Colonoscopy painful, but meds rock

I am lying on a gurney, waiting for anesthesia before my first-ever colonoscopy. (Chalk this up as Humiliating Midlife Experience Number 37, Number 36 being last night’s colonoscopy prep.)

This seems like the perfect time to re-evaluate the resolution I made on my 50th birthday. Namely, to pay better attention to my health, start seeing the doctor regularly, and quit gambling that I can outrun or outwit all those diseases that hover around unsuspecting middle-aged bodies and strike when they’re not paying attention.

At least, that’s what I believed until this moment.

Earlier, my kind and efficient nurse advised me on how the procedure would go, explaining that the drugs I am about to receive (Demerol and Versed) will put me into a deep but short-lived sleep. I wouldn’t feel or remember a thing. “Delightful,” I said. “Let’s get this party started.” (And while you’re at it, give me something to forget last night. Because I’d rather have four root canals and a full body wax than go through that again.)

And then it hit me.

“Wait!” I said to the nurse, just before signing on the waiver’s dotted line. “Don’t get me wrong. I wholeheartedly support the ‘feel no pain’ philosophy. I have it embroidered on a pillow, for crying out loud. But I need to know what goes on in that room. I need to remember. I’m a newspaper columnist now, you see, and this is my thing – recounting the mortifying moments of my life as an aging boomer so that other boomers will think, ‘I can relate’ (or, ‘Somebody get this chick a padded room!’) How can I write about a major midlife medical test after you erase my memory chip!? No, thanks. I’d like to be awake for the procedure. After all, Katie Couric did it, and look where she is today!”

An odd expression crept across the nurse’s face. We’d just met 10 minutes before, so I hadn’t had time to learn her looks, like one would know the looks of, say, a spouse or an old friend. Still, her countenance was as easy to read as a first-grade primer. It said, “SOMEBODY GET THIS CHICK A PADDED ROOM!”

Instead of summoning an attendant from the psych ward, she calmly explained why patients are given the Demerol/Versed cocktail, using a compelling visual aid – an illustration of the average U-shaped colon compared to the straight and narrow tool used to perform the procedure. I know I am treading dangerously into “too much information” territory but, suffice it to say, she made her case.

“OK,” I replied. “Give me all the drugs you can find.”

She took my temperature and blood pressure (which was a little high – surprise, surprise) and started my I.V.

Then, she studied my stylish hospital bracelet and asked me to state my name, birth date and what procedure I expected to receive today. At first, I though it was some kind of pre-sedation aptitude test. Then I realized it’s a formality to prevent colonoscopy patients from getting their tonsils removed by mistake. (Hey! Is that an option? Because I’ll take it!)

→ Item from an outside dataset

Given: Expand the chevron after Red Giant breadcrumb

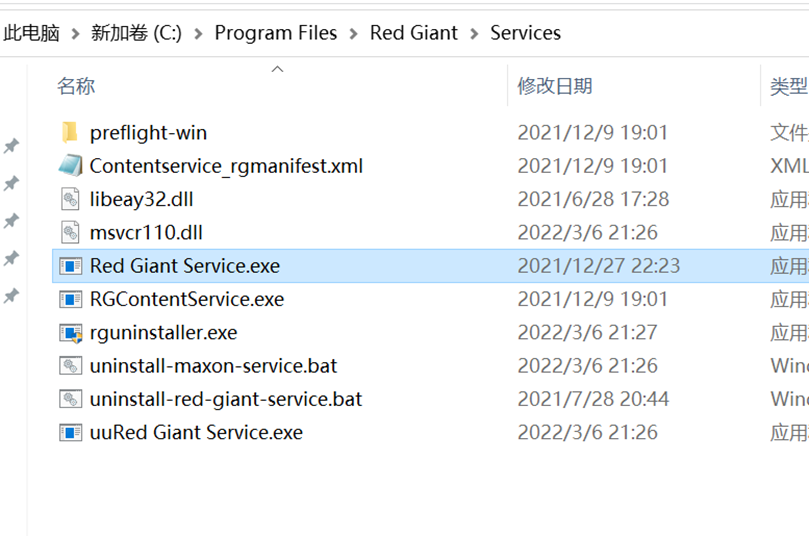Looking at the screenshot, I should [x=473, y=33].
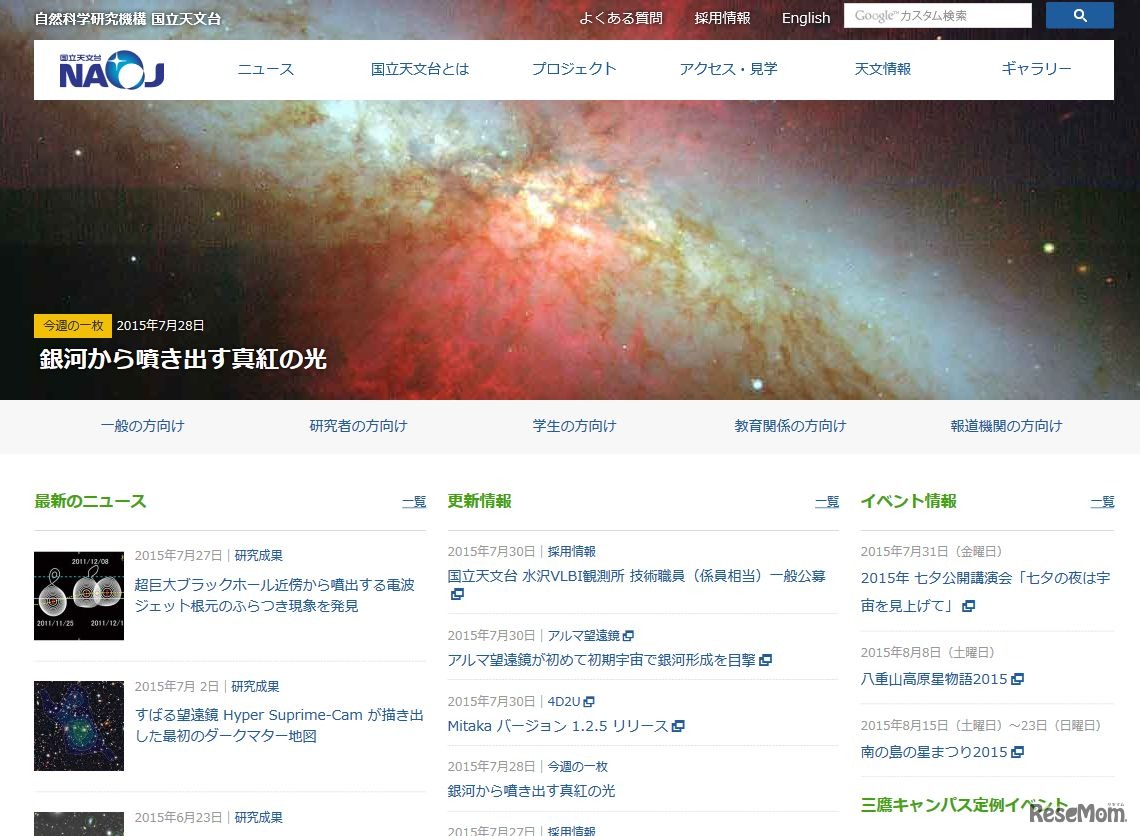Open external link icon after 七夕公開講演会
This screenshot has height=836, width=1140.
coord(968,605)
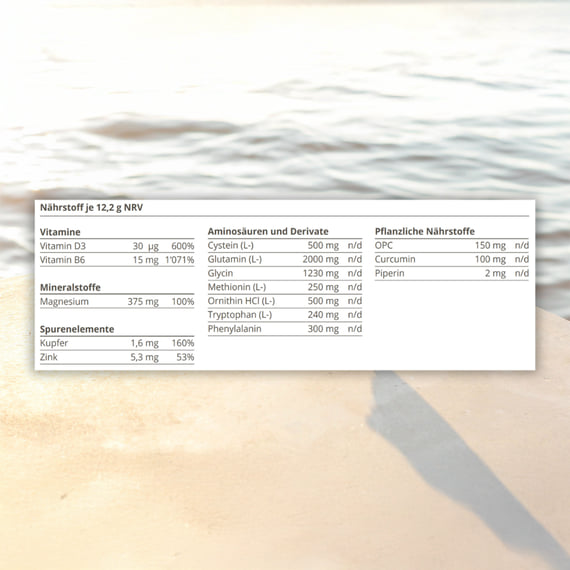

Finally, I was good to go to the operating room for the show I was never going to see.

And now, I lie in wait. My feet are covered with blankets fresh out of the warmer, and the doctor – a boisterous and jovial man (because if there ever was a job that required a sense of humor, this is it) – is chatting me up about where I went to high school and what my dad did for a living. I figure this is his way of putting me at ease. But all I can think about is how thirsty I am for that Demerol/Versed cocktail.

At last, I hear him say, “I’m going to give you the sedative now.”

And that’s all she wrote.

I wake up, surrounded by curtains, nurses and my husband, who has magically appeared to drive me home. (Did I call him? Where is my Blackberry?!) Through the fog, I hear someone mention a polyp : looks benign : no heavy lifting … take it easy :

And I think to myself, that wasn’t bad at all. The nurse was right. What I didn’t know apparently didn’t hurt me. I think I COULD come back in five years to do this again.

And if I could get hold of those drugs the night before, I might be back sooner than that.